■ Problems to work on:
**a.** In the news piece about Biden's G20 plans, how much additional funding did the White House ask Congress for in late August?
**b.** Go on with the news piece about Biden's World Bank agenda for the G20, picking up after its final sentence.
## BEGIN Excerpted text
WASHINGTON- US President Joe Biden will focus on reforming the World Bank and urging other multilateral development banks to boost lending for climate change and infrastructure projects during the G20 leaders summit in India, the White House said on Tuesday.
“That’s one of our main focuses heading into the G20: delivering on an agenda fundamentally reshaping and scaling up the multilateral development banks, especially the World Bank,” White House National Security Adviser Jake Sullivan told reporters.
The Biden administration is pushing the World Bank, founded as World War Two drew to a close to alleviate poverty, as a counterpart to China’s overseas lending. New CEO Ajay Banga has pushed to expand climate change and hunger programs, and boost the bank’s lending power with new funding and balance sheet rules.
The White House in late August asked Congress for $3.3 billion in additional funding as part of a supplemental budget request to “materially expand development and infrastructure financing” through the World Bank to offer countries a “credible alternative to the People’s Republic of China’s (PRC) coercive and unsustainable lending and infrastructure projects.”
“We know that these institutions are some of the most effective tools that we have for mobilizing transparent, high quality investment into developing countries,” Sullivan said Tuesday.
“And that’s why the United States is championing a major effort that is currently underway to involve these institutions so that they are up to the challenges of today and tomorrow.”
Biden will also call on G20 to provide meaningful debt relief for low and middle income countries, Sullivan said.
## END Excerpted text
## BEGIN Records supplied
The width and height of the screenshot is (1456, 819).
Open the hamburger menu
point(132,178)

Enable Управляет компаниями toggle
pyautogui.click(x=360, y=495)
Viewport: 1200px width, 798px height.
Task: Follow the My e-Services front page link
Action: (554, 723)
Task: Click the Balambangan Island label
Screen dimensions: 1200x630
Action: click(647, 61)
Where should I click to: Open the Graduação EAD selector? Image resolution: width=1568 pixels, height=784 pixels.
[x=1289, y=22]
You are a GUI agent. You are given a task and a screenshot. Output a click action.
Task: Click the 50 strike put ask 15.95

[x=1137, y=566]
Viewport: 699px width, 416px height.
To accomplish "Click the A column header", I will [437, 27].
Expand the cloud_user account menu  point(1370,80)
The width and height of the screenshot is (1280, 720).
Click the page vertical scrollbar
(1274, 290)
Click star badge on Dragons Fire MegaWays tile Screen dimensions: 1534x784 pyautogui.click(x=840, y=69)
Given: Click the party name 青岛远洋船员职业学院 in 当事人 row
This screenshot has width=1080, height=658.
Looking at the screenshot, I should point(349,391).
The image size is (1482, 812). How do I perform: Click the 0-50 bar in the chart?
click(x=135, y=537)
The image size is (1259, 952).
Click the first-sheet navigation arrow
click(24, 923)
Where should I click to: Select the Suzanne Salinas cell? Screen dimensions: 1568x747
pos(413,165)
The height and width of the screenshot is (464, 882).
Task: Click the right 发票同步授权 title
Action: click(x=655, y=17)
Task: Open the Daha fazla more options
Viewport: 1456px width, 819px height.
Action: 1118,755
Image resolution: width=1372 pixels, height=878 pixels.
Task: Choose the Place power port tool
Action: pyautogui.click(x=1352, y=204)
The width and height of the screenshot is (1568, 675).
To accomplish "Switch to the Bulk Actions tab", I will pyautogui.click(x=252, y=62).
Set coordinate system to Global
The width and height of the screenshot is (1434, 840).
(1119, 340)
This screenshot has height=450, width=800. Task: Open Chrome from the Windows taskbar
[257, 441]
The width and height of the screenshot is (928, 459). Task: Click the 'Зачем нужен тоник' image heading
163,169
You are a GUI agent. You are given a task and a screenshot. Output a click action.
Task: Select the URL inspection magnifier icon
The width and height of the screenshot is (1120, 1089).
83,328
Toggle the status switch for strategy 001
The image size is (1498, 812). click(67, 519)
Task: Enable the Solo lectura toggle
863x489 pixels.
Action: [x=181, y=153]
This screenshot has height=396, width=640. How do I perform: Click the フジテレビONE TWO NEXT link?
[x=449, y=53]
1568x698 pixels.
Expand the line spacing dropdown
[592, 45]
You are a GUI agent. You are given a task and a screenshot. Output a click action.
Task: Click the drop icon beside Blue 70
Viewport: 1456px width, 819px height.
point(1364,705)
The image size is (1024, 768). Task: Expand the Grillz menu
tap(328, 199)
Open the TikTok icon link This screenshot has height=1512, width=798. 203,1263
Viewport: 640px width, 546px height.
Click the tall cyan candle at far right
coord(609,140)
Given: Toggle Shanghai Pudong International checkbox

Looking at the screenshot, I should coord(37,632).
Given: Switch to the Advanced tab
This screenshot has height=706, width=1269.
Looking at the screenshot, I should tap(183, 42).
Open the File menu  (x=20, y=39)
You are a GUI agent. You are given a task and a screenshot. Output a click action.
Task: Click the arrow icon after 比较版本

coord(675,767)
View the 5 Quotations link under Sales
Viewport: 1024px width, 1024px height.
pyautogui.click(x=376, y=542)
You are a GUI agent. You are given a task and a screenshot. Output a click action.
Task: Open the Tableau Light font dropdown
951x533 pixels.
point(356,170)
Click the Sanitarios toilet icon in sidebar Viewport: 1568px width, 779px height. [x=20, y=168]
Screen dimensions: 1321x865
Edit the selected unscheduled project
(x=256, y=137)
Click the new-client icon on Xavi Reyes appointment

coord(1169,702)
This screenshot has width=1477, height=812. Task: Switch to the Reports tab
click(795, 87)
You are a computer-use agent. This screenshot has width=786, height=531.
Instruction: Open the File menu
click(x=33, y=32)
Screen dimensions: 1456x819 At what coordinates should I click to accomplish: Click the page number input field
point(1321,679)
## END Records supplied
■ Per-task answers:
**a.** $3.3 billion.

**b.**
Meanwhile, Chinese President Xi Jinping’s decision to skip the G20 summit is being seen in host India as a snub to New Delhi and a new setback to the already frozen relations between the nuclear-armed Asian giants.
Neither country has commented on Xi deciding to stay away, but analysts said the decision added to existing irritants, including a military stand-off on their Himalayan border and India insisting that the rest of the relationship cannot move forward without a resolution on the frontier.
A thaw in bilateral ties seems distant, they said.
India’s foreign ministry spokesperson did not respond to a request for comment on Tuesday on Beijing’s decision to send Premier Li Qiang for the Sept. 9-10 summit instead of Xi.
Asked if Xi’s decision reflects China-India tensions, Chinese foreign ministry spokesperson Mao Ning said that Beijing had supported India’s hosting of the summit. China-India relations “remain stable” and Beijing is willing to work with New Delhi to better them, Mao added.
Although Indian government officials have in private sought to play down Xi’s absence saying leaders skip summits for their own reasons, a senior member of Prime Minister Narendra Modi’s ruling Bharatiya Janata Party (BJP) said the decision showed Beijing’s discomfort with India’s economic rise.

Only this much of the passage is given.